H.fr : Cette dynamique sera au cœur de la deuxième Grande journée de la boxe pour tous, organisée au gymnase Jappy, à Paris (13e), le 13 décembre ?
YM : Oui, complètement. L'idée est de fédérer et d'effacer les différences. Dès qu'on franchit la porte du gymnase, on devient boxeur, peu importe son parcours, son handicap, son âge ou sa situation. L'idée est de créer un grand moment de fête et de joie, où chacun découvre la boxe à son rythme et pratique ensemble.
Les activités seront gratuites et en accès libre, pour que chacun puisse participer ou simplement regarder. On proposera aussi des ateliers atypiques, comme des sessions d'improvisation hip-hop avec écriture de punchlines, que les participants pourront déclamer au micro, ou encore un ring gonflable pour les personnes en fauteuil roulant, afin qu'elles puissent ressentir la sensation d'être « au milieu du ring ».
La journée sera également rythmée par trois conférences :
– la boxe et la santé mentale, grande cause nationale ;
– la boxe et l'héritage des Jeux de Paris 2024 ;
– la boxe et le MMA, un sujet très apprécié de la génération Z.
Le soir, place au gala inclusif : les participants montent sur un ring professionnel, devant 300 à 400 personnes, avec leur musique, les lumières… C'est une expérience extrêmement valorisante, un moment où ils sont reconnus et regardés autrement, parfois pour la première fois. Pour beaucoup, c'est un souvenir marquant. Et pour nous, c'est exactement ce que doit être la boxe pour tous : un outil d'inclusion et de mise en lumière.
H.fr : Comment est né le programme « Boxe pour tous » ?
YM : Par pur hasard ! En 2015, l'un des cofondateurs pensait proposer des séances de boxe à une entreprise ordinaire… mais c'était en réalité un Esat (Établissement et service d'accompagnement par le travail). Le directeur, passionné de sport, a tout de suite saisi le potentiel de la boxe pour ses travailleurs.
Au départ, Apollo organisait surtout des galas. Après la pandémie, en 2021, l'association s'est recentrée entièrement sur la boxe adaptée. Lorsque je suis arrivé en 2019, on accompagnait une quarantaine de personnes, aujourd'hui, elles sont plus d'un millier.

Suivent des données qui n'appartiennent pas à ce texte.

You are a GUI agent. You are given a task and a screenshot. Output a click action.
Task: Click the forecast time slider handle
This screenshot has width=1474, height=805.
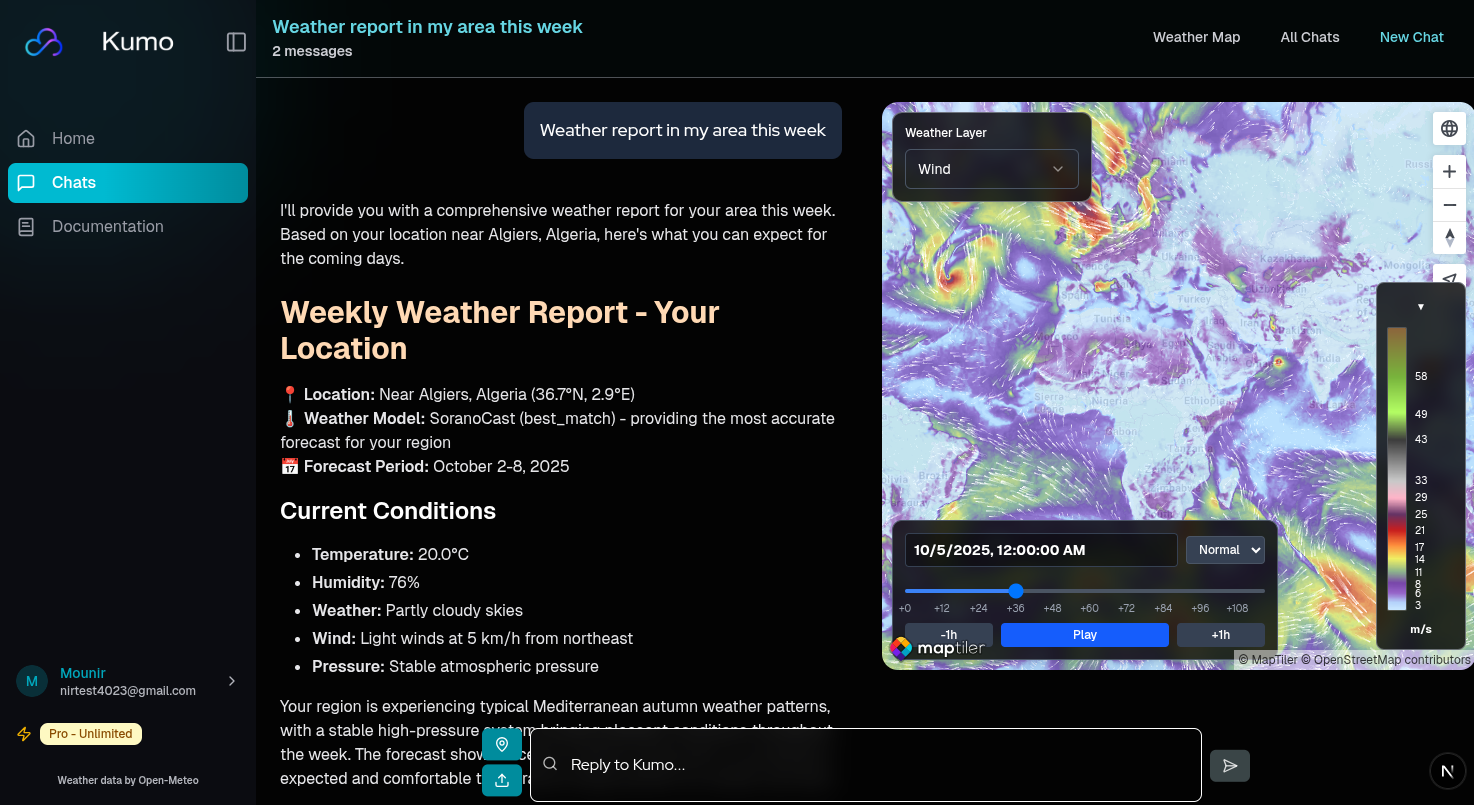tap(1016, 591)
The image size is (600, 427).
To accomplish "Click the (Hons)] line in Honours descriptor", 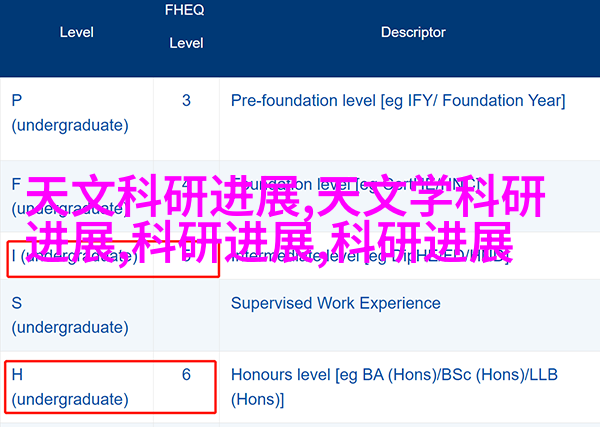I will tap(258, 399).
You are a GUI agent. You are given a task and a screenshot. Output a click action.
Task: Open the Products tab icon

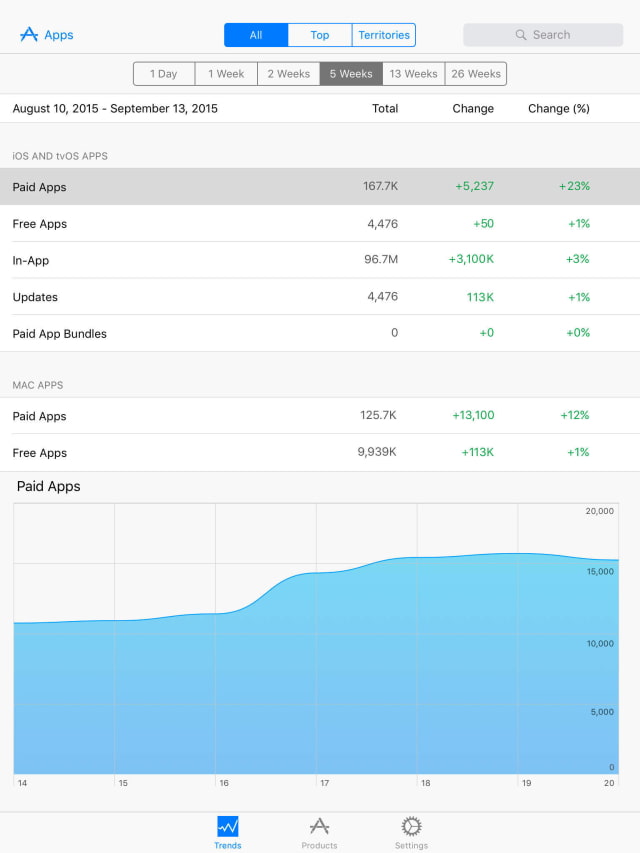[x=319, y=827]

H.fr : Quel type de sportifs accueillez-vous ?
YM : Notre public est très diversifié : personnes avec un handicap moteur, sensoriel, psychique, mental, des TSA, troubles dys, ou encore jeunes issus de la protection de l'enfance, personnes sans-abri, seniors, femmes victimes de violences, personnes atteintes de la maladie d'Alzheimer… La boxe touche vraiment tout le monde.

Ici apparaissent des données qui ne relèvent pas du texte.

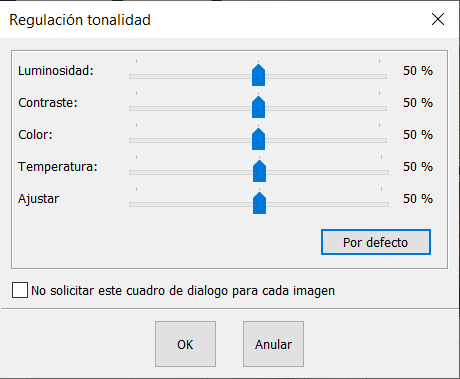Lower Color via track left of its handle

(x=190, y=141)
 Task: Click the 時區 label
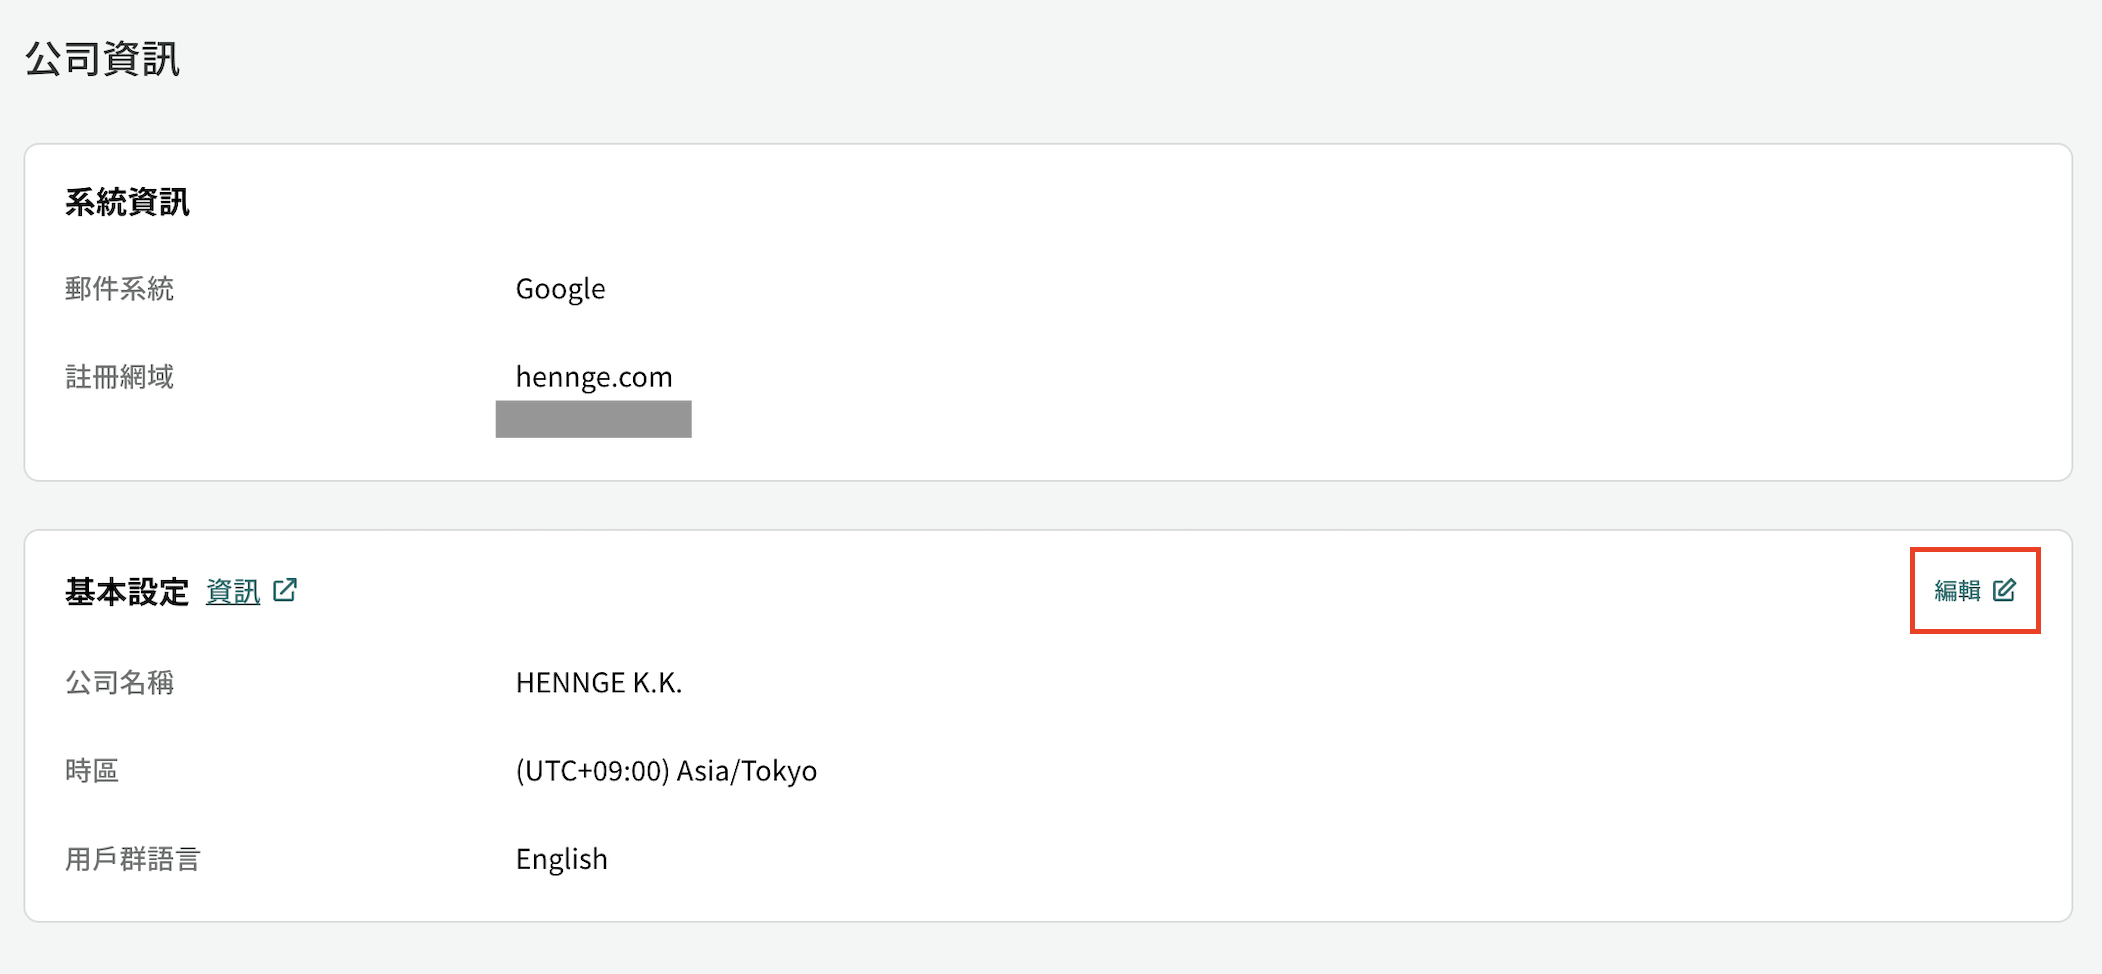92,771
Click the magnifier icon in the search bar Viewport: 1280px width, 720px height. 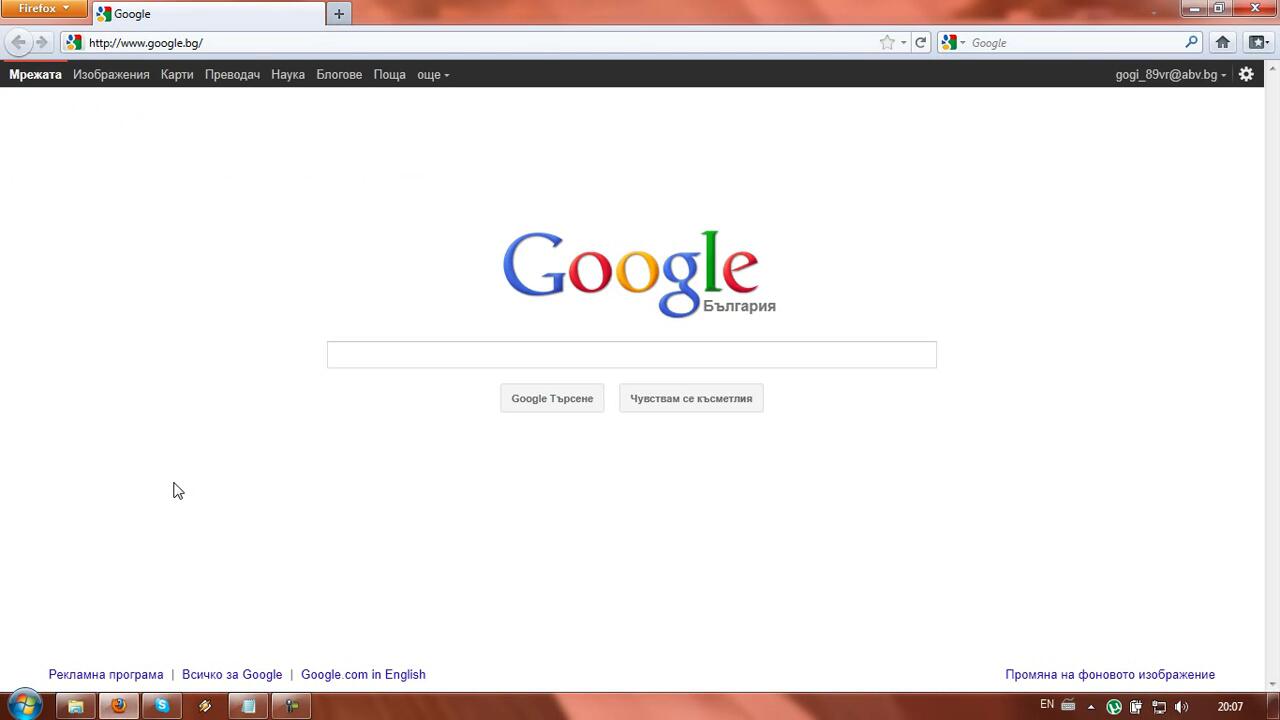(x=1191, y=42)
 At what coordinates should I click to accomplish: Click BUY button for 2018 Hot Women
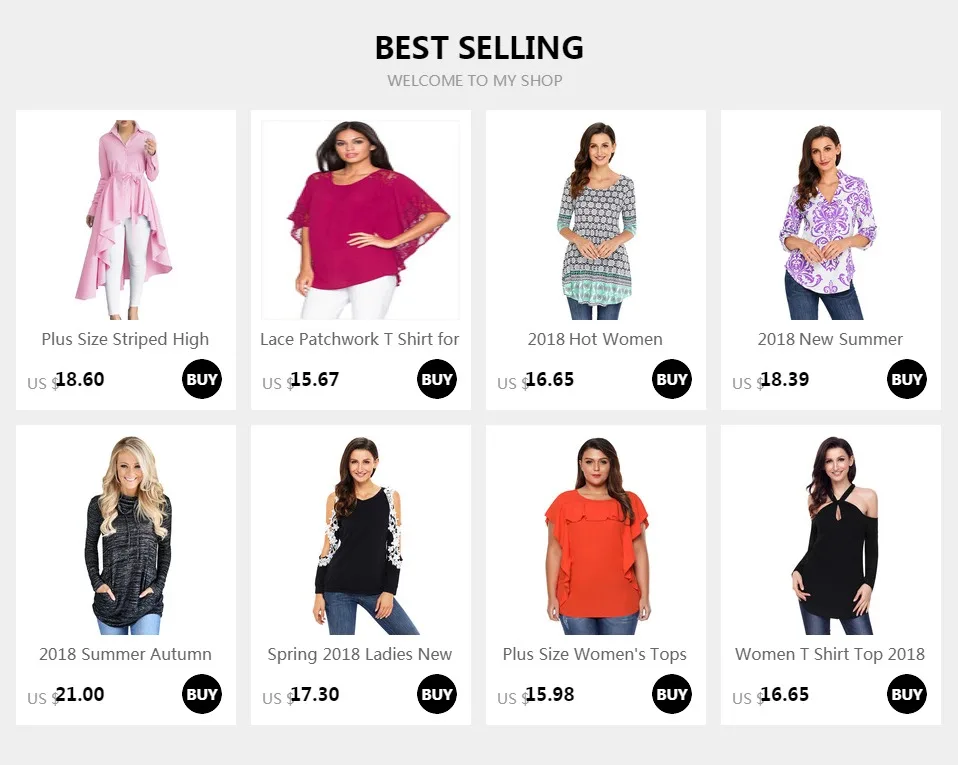click(671, 379)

Pour répondre à tous les besoins, nous proposons plusieurs formats : un accompagnement individuel pour ceux qui en ont besoin, des groupes de boxe adaptée et, quand c'est pertinent, une inclusion progressive dans des groupes classiques. Mais jamais de manière forcée : l'inclusion doit être bénéfique, pas imposée.
H.fr : Comment se déroule une séance-type ?

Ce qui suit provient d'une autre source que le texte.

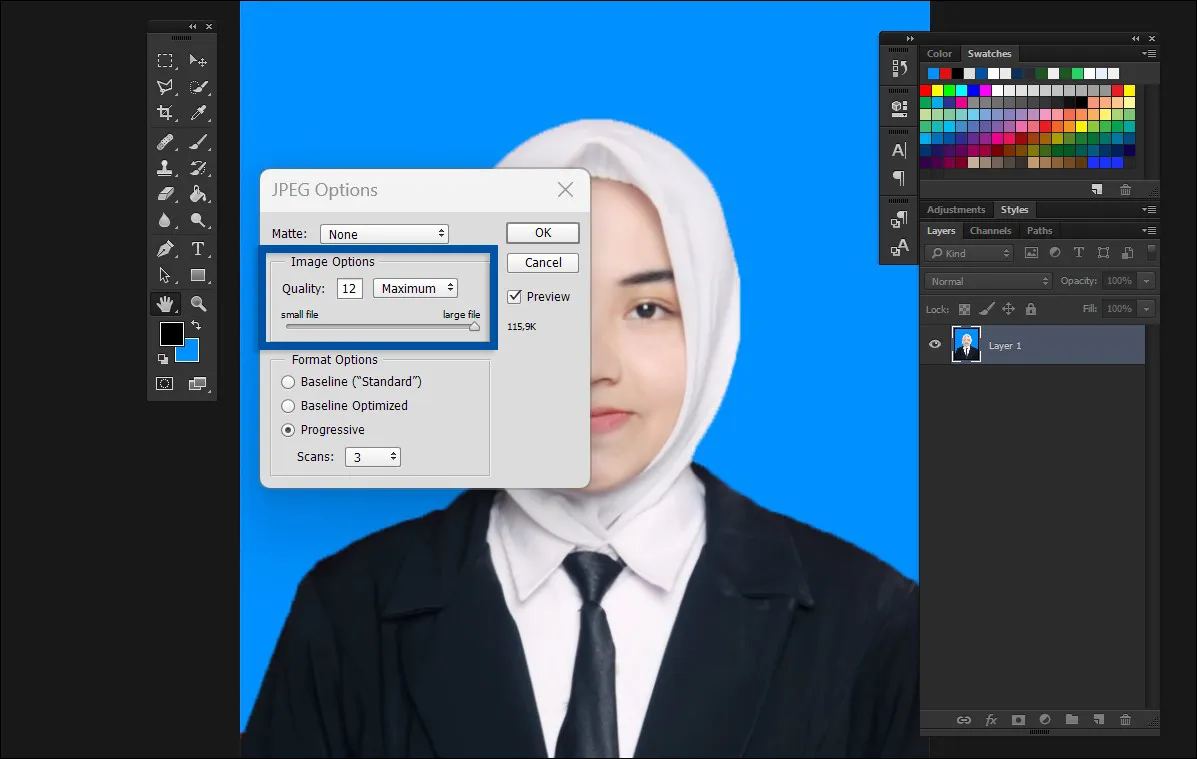Select the Horizontal Type tool

(x=198, y=249)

YM : Les séances, qui durent une heure pour les ados et adultes (à partir de 16 ans) et trente minutes pour les enfants (à partir de 6 ans), se divisent en quatre temps :
1. La chauffe : mise en route musculaire et cardio.
2. L'apprentissage technique : on décompose et on mime les gestes, on utilise beaucoup la pédagogie visuelle.
3. Le dépassement : c'est la partie un peu plus challengeante. On les pousse, mais toujours en tenant compte de leurs capacités, de leurs besoins, de leur état du jour. L'idée est de dépasser un peu la zone de confort, sans jamais les brusquer.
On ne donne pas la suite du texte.